A sua conselheira é Sinhá Felicidade (Maria Joaquina Rocha), uma feiticeira velha e preta, avó de Chico e adepta de macumba, que tem contas a acertar com Zé Amaro, a quem acusa de ser coisa ruim e acreditando ser ele o responsável pela morte de sua filha e ex-esposa do barqueiro. Felicidade se aproxima de Marina na intenção de influenciá-la a arranjar um homem que a mereça, ou pelo menos convencê-la a se livrar do marido. A presença de Felicidade resulta em diversas cenas envolvendo macumba e folclore, num dos primeiros filmes nacionais que fariam representações do misticismo local, antecipando o que na década seguinte algumas obras do Cinema Novo se preocupariam em mostrar nas telas. Em Caiçara, há também o medo de a protagonista carregar a lepra no sangue e cedo ou tarde contraí-la como o peso de uma maldição (ainda que não seja uma doença hereditária). Outras desventuras com Marina levam os demais moradores do lugar a apontá-la como possuidora de má-sorte, mau-olhado ou de estar com o demônio no corpo. O seu envolvimento com o marinheiro Alberto (Mário Sergio) faz com que a narrativa tome outro rumo.
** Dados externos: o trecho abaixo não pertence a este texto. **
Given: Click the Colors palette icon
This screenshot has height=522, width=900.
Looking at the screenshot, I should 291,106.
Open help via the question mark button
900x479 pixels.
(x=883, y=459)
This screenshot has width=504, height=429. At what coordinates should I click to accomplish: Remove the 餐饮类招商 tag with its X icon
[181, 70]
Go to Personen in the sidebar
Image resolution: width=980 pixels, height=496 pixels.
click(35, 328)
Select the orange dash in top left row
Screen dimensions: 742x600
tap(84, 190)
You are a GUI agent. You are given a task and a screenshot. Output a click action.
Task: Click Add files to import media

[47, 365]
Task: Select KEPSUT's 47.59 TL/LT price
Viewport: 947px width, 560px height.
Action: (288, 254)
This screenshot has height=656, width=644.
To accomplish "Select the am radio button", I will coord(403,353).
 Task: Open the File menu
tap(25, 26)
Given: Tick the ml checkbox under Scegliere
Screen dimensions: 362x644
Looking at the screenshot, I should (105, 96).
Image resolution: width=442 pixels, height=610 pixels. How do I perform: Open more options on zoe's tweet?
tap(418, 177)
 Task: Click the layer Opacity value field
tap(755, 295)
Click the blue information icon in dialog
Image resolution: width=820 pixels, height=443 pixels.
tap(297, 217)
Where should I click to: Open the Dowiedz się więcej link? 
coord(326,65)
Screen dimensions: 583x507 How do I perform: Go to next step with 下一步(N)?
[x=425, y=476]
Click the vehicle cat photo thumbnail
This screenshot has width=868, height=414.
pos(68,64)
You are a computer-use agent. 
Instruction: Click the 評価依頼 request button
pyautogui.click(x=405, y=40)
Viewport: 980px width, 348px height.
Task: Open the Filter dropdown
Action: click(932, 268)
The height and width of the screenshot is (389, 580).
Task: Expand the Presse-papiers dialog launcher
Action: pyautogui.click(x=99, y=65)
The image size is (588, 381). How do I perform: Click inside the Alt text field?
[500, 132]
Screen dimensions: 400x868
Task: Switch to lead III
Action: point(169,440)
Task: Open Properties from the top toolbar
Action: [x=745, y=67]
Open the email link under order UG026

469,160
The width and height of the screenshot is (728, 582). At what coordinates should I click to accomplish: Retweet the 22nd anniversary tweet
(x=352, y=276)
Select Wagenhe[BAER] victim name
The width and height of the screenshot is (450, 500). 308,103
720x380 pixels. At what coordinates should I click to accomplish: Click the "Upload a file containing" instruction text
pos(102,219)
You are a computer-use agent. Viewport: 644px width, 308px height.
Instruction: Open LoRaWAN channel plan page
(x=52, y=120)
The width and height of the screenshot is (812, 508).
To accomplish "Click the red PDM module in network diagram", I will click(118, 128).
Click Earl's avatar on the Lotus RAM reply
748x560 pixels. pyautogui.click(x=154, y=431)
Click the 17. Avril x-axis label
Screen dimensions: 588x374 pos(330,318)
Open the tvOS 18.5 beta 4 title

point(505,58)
Caiçara representa um recomeço do cinema brasileiro, vinte anos depois de o ciclo de grandes obras mudas do nosso cinema (Limite, Ganga Bruta, etc.) ser interrompido com a passagem para o sonoro. É o marco inicial da produção em grande escala industrial e internacional (o filme representou o país no Festival de Cannes em 1951, numa das primeiras edições do prêmio), com uma elaborada feitura técnica aliada a características tipicamente brasileiras, ao mesmo tempo em que carrega inegáveis influências estrangeiras, com uma referência mais próxima (e malfeita) ao neo-realismo italiano por conta da descrição de uma comunidade pobre e humilde (a trama tem certas semelhanças com Stromboli, de Roberto Rossellini), e um desejo mais secreto e forte de algo hollywoodiano, com a realidade invadindo a tela desde que não tocando no esquema dramático, ficcional. Por outro lado, até mesmo a Companhia Cinematográfica Atlântida (há cerca de dez anos na ativa) somente depois do surgimento da Vera Cruz lançaria as suas comédias mais clássicas e célebres, abandonando o desleixo formal de suas produções dos anos quarenta. Caiçara, para a época, foi um passo para um novo estágio do cinema nacional, a partir de um estúdio que em pouco tempo alçaria vôos bem maiores como os já mencionados O Cangaceiro e Floradas na Serra, para ficar em apenas dois exemplos.